== Segment start ==

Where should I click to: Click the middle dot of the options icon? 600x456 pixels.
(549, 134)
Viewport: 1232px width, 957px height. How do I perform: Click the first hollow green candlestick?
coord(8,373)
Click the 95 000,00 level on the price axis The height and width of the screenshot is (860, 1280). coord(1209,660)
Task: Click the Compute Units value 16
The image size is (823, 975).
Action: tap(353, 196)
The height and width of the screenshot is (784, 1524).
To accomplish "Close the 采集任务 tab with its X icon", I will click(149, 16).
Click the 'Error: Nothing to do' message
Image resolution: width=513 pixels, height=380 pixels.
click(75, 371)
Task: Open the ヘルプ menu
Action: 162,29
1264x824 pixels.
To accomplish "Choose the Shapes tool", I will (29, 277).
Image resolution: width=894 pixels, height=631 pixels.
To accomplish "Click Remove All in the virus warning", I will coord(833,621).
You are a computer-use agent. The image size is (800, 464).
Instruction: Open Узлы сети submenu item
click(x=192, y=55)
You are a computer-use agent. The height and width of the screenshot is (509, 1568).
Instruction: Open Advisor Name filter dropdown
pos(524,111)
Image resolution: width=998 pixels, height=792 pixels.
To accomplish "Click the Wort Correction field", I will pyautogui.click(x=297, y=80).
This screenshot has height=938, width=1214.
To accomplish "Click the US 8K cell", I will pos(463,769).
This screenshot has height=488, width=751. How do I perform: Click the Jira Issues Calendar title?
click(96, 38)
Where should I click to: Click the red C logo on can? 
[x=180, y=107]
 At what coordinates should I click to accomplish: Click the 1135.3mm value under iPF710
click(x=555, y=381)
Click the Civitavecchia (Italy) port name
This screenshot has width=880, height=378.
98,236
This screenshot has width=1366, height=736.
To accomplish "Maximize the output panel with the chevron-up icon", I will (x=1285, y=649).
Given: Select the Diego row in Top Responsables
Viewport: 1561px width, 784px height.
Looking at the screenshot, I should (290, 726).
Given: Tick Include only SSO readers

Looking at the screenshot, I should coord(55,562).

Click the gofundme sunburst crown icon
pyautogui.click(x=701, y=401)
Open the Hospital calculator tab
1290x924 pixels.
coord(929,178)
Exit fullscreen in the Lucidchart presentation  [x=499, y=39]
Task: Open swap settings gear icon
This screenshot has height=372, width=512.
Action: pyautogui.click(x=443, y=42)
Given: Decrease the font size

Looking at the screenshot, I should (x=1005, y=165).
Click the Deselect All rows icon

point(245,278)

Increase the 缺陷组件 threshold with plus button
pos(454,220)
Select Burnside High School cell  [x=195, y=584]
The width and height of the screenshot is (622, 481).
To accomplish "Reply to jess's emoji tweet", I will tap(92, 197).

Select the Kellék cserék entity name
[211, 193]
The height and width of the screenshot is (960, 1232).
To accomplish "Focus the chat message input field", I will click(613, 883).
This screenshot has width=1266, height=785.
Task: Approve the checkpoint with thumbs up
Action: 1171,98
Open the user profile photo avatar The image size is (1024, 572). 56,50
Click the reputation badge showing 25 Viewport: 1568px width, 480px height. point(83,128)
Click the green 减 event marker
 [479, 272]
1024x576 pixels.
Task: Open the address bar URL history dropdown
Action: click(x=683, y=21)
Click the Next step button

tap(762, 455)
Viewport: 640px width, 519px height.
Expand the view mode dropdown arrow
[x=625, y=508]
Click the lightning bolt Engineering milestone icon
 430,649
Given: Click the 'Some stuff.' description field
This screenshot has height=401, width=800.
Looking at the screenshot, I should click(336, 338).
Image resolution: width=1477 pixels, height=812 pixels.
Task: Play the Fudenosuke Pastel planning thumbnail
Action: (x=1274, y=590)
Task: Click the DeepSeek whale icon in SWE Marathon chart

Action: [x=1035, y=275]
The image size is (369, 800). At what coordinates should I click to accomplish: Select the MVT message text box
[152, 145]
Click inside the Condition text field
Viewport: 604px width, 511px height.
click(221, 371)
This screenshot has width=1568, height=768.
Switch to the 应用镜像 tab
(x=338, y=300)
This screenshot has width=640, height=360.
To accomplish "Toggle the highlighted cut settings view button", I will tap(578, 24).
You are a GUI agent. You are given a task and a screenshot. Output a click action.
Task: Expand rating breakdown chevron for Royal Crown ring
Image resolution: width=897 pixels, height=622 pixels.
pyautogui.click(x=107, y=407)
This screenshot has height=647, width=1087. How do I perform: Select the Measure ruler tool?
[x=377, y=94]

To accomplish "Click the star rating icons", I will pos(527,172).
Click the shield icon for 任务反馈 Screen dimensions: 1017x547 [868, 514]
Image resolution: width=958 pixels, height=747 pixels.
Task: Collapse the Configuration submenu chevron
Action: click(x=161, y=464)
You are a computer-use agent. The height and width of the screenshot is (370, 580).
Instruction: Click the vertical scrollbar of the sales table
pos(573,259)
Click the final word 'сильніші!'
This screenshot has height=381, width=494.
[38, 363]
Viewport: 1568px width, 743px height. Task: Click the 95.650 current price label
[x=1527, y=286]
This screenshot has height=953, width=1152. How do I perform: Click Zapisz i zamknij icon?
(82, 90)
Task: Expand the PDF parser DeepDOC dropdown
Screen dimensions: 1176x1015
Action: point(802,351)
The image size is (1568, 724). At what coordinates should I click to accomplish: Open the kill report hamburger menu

== Segment end ==

* Work item
Copy out the records once more. Match them exactly.

* Expected answer
Where should I click to: Click the middle dot of the options icon? 600x456 pixels.
(549, 134)
Viewport: 1232px width, 957px height. How do I perform: Click the first hollow green candlestick?
coord(8,373)
Click the 95 000,00 level on the price axis The height and width of the screenshot is (860, 1280). coord(1209,660)
Task: Click the Compute Units value 16
The image size is (823, 975).
Action: tap(353, 196)
The height and width of the screenshot is (784, 1524).
To accomplish "Close the 采集任务 tab with its X icon", I will click(149, 16).
Click the 'Error: Nothing to do' message
Image resolution: width=513 pixels, height=380 pixels.
click(75, 371)
Task: Open the ヘルプ menu
Action: 162,29
1264x824 pixels.
To accomplish "Choose the Shapes tool", I will (29, 277).
Image resolution: width=894 pixels, height=631 pixels.
To accomplish "Click Remove All in the virus warning", I will coord(833,621).
You are a computer-use agent. The image size is (800, 464).
Instruction: Open Узлы сети submenu item
click(x=192, y=55)
You are a computer-use agent. The height and width of the screenshot is (509, 1568).
Instruction: Open Advisor Name filter dropdown
pos(524,111)
Image resolution: width=998 pixels, height=792 pixels.
To accomplish "Click the Wort Correction field", I will pyautogui.click(x=297, y=80).
This screenshot has height=938, width=1214.
To accomplish "Click the US 8K cell", I will pos(463,769).
This screenshot has height=488, width=751. How do I perform: Click the Jira Issues Calendar title?
click(96, 38)
Where should I click to: Click the red C logo on can? 
[x=180, y=107]
 At what coordinates should I click to accomplish: Click the 1135.3mm value under iPF710
click(x=555, y=381)
Click the Civitavecchia (Italy) port name
This screenshot has width=880, height=378.
98,236
This screenshot has width=1366, height=736.
To accomplish "Maximize the output panel with the chevron-up icon", I will (x=1285, y=649).
Given: Select the Diego row in Top Responsables
Viewport: 1561px width, 784px height.
Looking at the screenshot, I should (290, 726).
Given: Tick Include only SSO readers

Looking at the screenshot, I should coord(55,562).

Click the gofundme sunburst crown icon
pyautogui.click(x=701, y=401)
Open the Hospital calculator tab
1290x924 pixels.
coord(929,178)
Exit fullscreen in the Lucidchart presentation  [x=499, y=39]
Task: Open swap settings gear icon
This screenshot has height=372, width=512.
Action: pyautogui.click(x=443, y=42)
Given: Decrease the font size

Looking at the screenshot, I should (x=1005, y=165).
Click the Deselect All rows icon

point(245,278)

Increase the 缺陷组件 threshold with plus button
pos(454,220)
Select Burnside High School cell  [x=195, y=584]
The width and height of the screenshot is (622, 481).
To accomplish "Reply to jess's emoji tweet", I will tap(92, 197).

Select the Kellék cserék entity name
[211, 193]
The height and width of the screenshot is (960, 1232).
To accomplish "Focus the chat message input field", I will click(613, 883).
This screenshot has width=1266, height=785.
Task: Approve the checkpoint with thumbs up
Action: 1171,98
Open the user profile photo avatar The image size is (1024, 572). 56,50
Click the reputation badge showing 25 Viewport: 1568px width, 480px height. point(83,128)
Click the green 减 event marker
 [479, 272]
1024x576 pixels.
Task: Open the address bar URL history dropdown
Action: click(x=683, y=21)
Click the Next step button

tap(762, 455)
Viewport: 640px width, 519px height.
Expand the view mode dropdown arrow
[x=625, y=508]
Click the lightning bolt Engineering milestone icon
 430,649
Given: Click the 'Some stuff.' description field
This screenshot has height=401, width=800.
Looking at the screenshot, I should click(336, 338).
Image resolution: width=1477 pixels, height=812 pixels.
Task: Play the Fudenosuke Pastel planning thumbnail
Action: (x=1274, y=590)
Task: Click the DeepSeek whale icon in SWE Marathon chart

Action: [x=1035, y=275]
The image size is (369, 800). At what coordinates should I click to accomplish: Select the MVT message text box
[152, 145]
Click inside the Condition text field
Viewport: 604px width, 511px height.
click(221, 371)
This screenshot has width=1568, height=768.
Switch to the 应用镜像 tab
(x=338, y=300)
This screenshot has width=640, height=360.
To accomplish "Toggle the highlighted cut settings view button", I will tap(578, 24).
You are a GUI agent. You are given a task and a screenshot. Output a click action.
Task: Expand rating breakdown chevron for Royal Crown ring
Image resolution: width=897 pixels, height=622 pixels.
pyautogui.click(x=107, y=407)
This screenshot has height=647, width=1087. How do I perform: Select the Measure ruler tool?
[x=377, y=94]

To accomplish "Click the star rating icons", I will pos(527,172).
Click the shield icon for 任务反馈 Screen dimensions: 1017x547 [868, 514]
Image resolution: width=958 pixels, height=747 pixels.
Task: Collapse the Configuration submenu chevron
Action: click(x=161, y=464)
You are a computer-use agent. The height and width of the screenshot is (370, 580).
Instruction: Click the vertical scrollbar of the sales table
pos(573,259)
Click the final word 'сильніші!'
This screenshot has height=381, width=494.
[38, 363]
Viewport: 1568px width, 743px height. Task: Click the 95.650 current price label
[x=1527, y=286]
This screenshot has height=953, width=1152. How do I perform: Click Zapisz i zamknij icon?
(82, 90)
Task: Expand the PDF parser DeepDOC dropdown
Screen dimensions: 1176x1015
Action: point(802,351)
The image size is (1568, 724). At what coordinates should I click to accomplish: Open the kill report hamburger menu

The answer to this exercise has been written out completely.